_INPUT FOR THIS TASK_:

* * * * * * *

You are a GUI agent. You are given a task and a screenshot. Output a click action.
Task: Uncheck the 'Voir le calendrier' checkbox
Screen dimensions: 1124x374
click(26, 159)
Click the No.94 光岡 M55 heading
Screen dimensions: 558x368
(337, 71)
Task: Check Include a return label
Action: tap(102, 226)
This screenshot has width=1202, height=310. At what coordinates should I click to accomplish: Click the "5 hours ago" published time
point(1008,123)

* * * * * * *

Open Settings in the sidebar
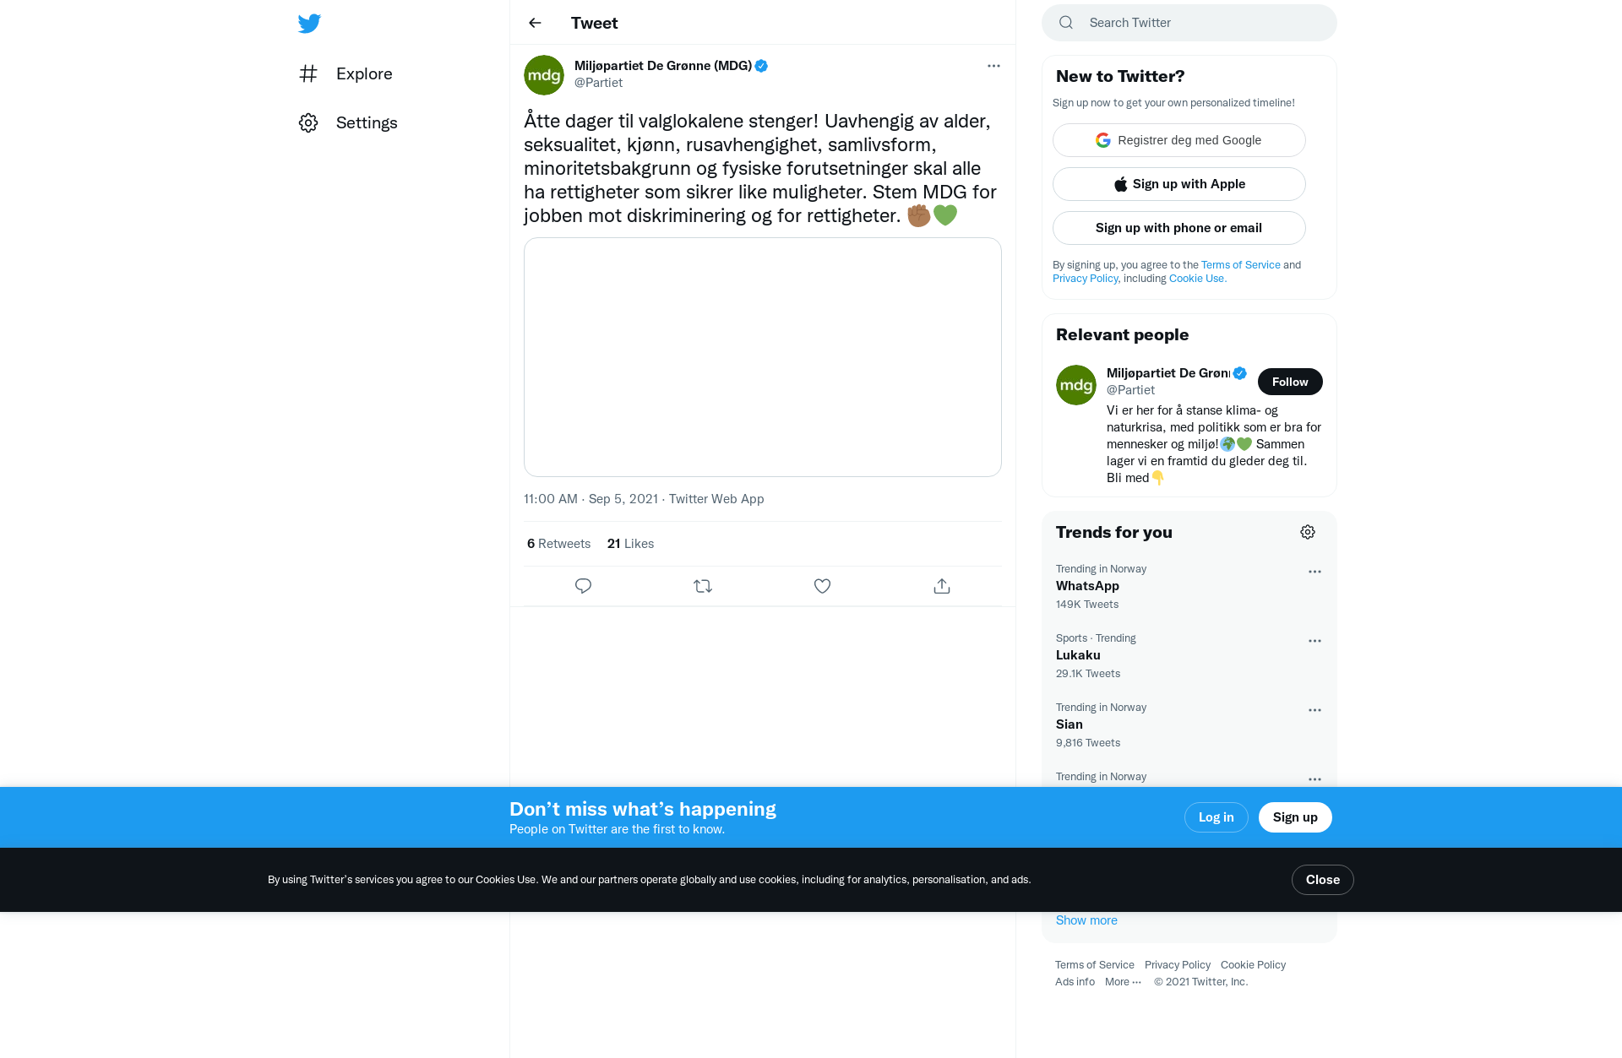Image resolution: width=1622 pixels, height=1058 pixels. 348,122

* * * * * * *

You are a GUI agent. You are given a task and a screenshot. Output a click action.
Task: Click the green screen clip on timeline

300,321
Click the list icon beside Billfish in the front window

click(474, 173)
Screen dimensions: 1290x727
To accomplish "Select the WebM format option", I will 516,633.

* * * * * * *

Take the listing above from the line containing "Screen dimensions: 1290x727" through the line containing "I will 516,633." and output those lines as a numbered list with any blank lines omitted.

_ANSWER_:
1. Screen dimensions: 1290x727
2. To accomplish "Select the WebM format option", I will 516,633.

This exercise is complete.